Preview: Trimble

On Monday Week 10, URY will be transporting us back to the 1940s with their new film noir sitcom, Trimble, written by Ed Greenwood and produced by John Wakefield. It will be recorded in front of a live audience at 5:30pm in V/045, with free admission.

“Trimble is an embittered ex-cop,” explains Wakefield. “He’s been thrown out for unspecified reasons and he’s ended up finding pets for a living. That’s his private job as a detective.” The show revolves around the titular character, played by Lewis Chandler, as he tries to get back into the police force. Along the way, we meet his old drunken chief of police, a bevy of naïve rookies, and a long-suffering secretary, Suzy. There is, of course, a selection of classic clichéd villains, but Wakefield refuses to comment on them, adding, “we’ll let the audience discover what’s going to happen!”

The show promises to be a thorough spoof of film noir, complete with an appropriately dressed cast and a live jazz band (York’s own Dandy and DeLions, playing under the more jazzy moniker The DeLions Septet). The band will be providing the entire soundtrack and they’ll also be part of the actual story. Again, the producer refuses to expand on that, simply revealing with a surreptitious grin, “They have a lot of jokes, but I’ll leave the audience find out what those jokes are. It’ll be a fabulous music night as well as a fabulous comedy night!”

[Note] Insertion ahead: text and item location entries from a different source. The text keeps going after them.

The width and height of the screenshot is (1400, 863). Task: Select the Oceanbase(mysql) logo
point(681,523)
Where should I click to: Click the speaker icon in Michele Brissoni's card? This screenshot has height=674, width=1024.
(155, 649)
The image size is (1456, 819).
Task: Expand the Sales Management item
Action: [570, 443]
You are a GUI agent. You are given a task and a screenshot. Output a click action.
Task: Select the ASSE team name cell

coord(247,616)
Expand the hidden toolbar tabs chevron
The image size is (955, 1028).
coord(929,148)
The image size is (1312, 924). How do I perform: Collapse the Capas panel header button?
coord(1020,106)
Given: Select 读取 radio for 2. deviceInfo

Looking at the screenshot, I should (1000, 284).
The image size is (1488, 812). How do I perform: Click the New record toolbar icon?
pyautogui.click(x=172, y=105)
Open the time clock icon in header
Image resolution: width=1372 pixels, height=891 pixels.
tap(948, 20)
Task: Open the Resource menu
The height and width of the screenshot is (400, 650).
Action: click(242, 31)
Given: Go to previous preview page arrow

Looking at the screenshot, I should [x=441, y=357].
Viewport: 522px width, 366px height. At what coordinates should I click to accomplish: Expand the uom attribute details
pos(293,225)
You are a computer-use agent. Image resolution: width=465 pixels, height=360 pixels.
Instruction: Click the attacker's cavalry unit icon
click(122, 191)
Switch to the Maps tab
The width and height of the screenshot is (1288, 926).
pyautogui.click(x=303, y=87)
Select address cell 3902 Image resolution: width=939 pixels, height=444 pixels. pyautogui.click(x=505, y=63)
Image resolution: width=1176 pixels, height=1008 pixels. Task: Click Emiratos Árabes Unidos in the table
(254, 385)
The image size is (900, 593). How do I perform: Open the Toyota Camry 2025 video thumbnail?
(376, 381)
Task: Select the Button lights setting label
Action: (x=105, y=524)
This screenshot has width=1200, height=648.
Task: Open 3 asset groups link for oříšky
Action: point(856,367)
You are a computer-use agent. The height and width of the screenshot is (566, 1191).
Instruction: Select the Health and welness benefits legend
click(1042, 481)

For Wakefield, a third year student, this is his last big production at university. Although he has participated in a substantial number of plays throughout the past few years, this is the first of its kind. “We’ve done a couple of sketch shows in front of a live audience, but nothing on this scale with live music.” This naturally means there is a risk that things could go wrong, or as Wakefield sees it, “There’s always an edge of your seat excitement that we might muck up.” In fact, that fear seems to be a driving force in this show. “We need people to laugh, otherwise it won’t work… but probably if it goes wrong it might be even funnier. We’re recording this for a show and the one thing everyone wants to listen back to when they’ve been to a live recording is the bit that went wrong.”

Trimble is a three-part sitcom that evolved out of a play Greenwood wrote for DramaSoc’s Play in a Day, an event where participants write full scripts from beginning to end in, you guessed it, a day. Wakefield describes the original script as “hysterically funny,” explaining that Monday’s production is URY’s attempt at taking that idea and expanding it into “something fantastic.” We’ll just have to wait a few days to see how the 1940s play out on campus. Until then, we’ll just have to make do with the trailer.